そして、祖母がよく言っていたのは「近所の○○さんは90歳でも車乗ってるのになぜうちはやめるのか」ということだった。
祖父は大きな事故を起こしたことはないし、近所だけなら大丈夫だと思っているのかもしれない。
でも、1回人を傷つけてしまえば近所だろうが遠くだろうが関係ないことを根気強く繰り返すことしか出来なかった。

ここら辺が我が家の良くなかった部分だと私は思う。祖父が車を辞めるということは誰かが祖母の足にならなければならない。それができるのは私か母の2択だった。父は仕事で居ないため、除外。
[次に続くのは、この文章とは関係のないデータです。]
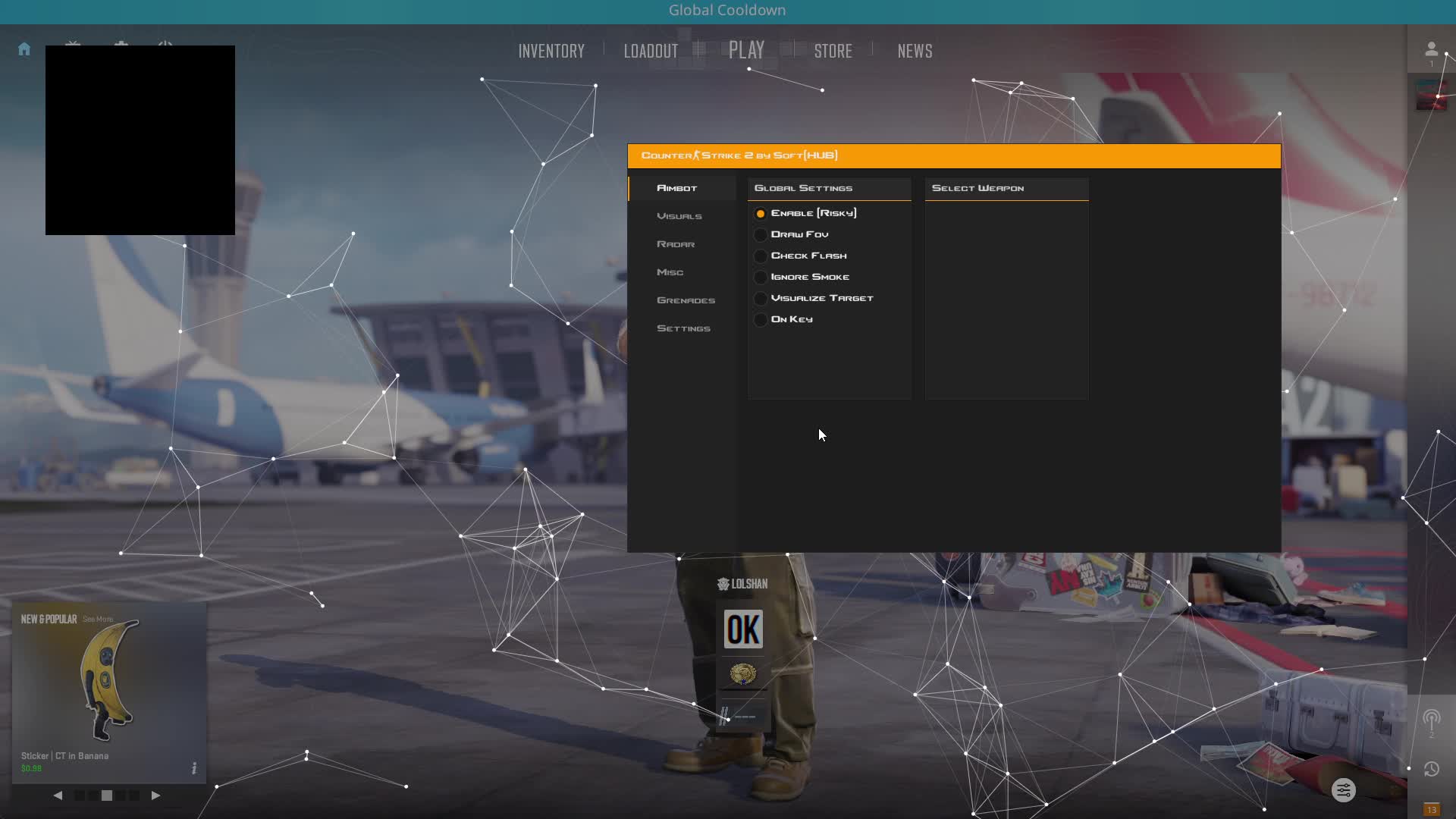The image size is (1456, 819).
Task: Open the friends list person icon
Action: [1431, 49]
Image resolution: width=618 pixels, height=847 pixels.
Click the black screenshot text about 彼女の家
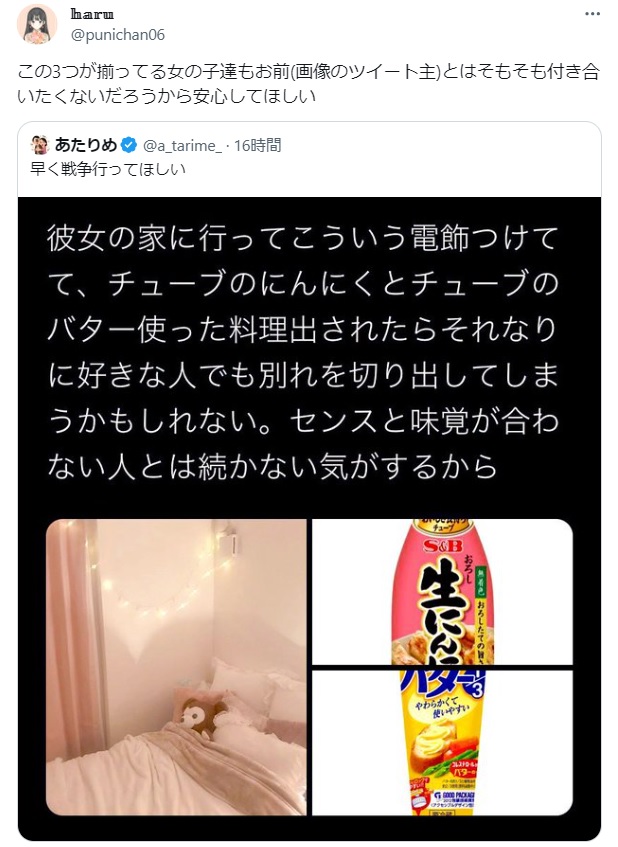[303, 352]

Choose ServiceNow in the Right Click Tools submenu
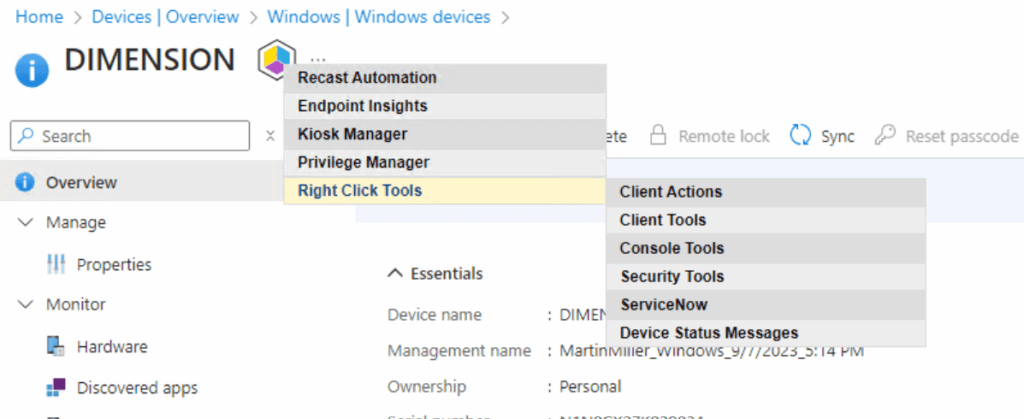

この段階で私はそのうち実家を出ることが決まっていたので、母が祖母の足になることが確定していた。これまで母は祖母と出かけることは滅多になかったし、自分のタイミングで買い物に行っていたなんてことは我が家ではよくある話だった。
母は今も、祖母の買い物に付き合ったり、雨の日の職場への送迎を行ってくれている。

そして、返納後。私は祖父にmanacaを渡した。使う練習もした。電車やバスに乗れば病院や市街地に出ることができるから。祖母も一緒にmanacaを使い電車で市街地へ出かけることもある。
これまで車中心の生活を送ってきた祖父にとって電車というものはまた違った景色を運んできてくれるのだろう。以前、祖父と電車に乗った際は楽しそうに昔の話を聞かせてくれた。勉強になった。

免許返納を目の前にして学んだこと
・本人の意思を尊重すること
…やめるという選択を受け止めること。これは家族内では時間がかかった。
・免許返納後の生活をイメージしておく
…manaca購入や実際に使う公共交通機関に一緒に乗って出かけることや車での送迎が必要な時に頼みやすい雰囲気を作っておくことが必要。
・免許返納する本人以外のことも頭に入れる
…本人以外で困り事が発生しそうなら早めに手を考えること。これは今も頭が痛い。

我が家の家庭環境もまあそれなりにややこしいので結構頭を捻りながら免許返納と向き合った気がする。個人的には免許返納を躊躇うのも少し分かる気がした。きっとこれからも免許返納問題はどこかで向き合わなきゃ行けないものだと思うので、ここに書き残しておく。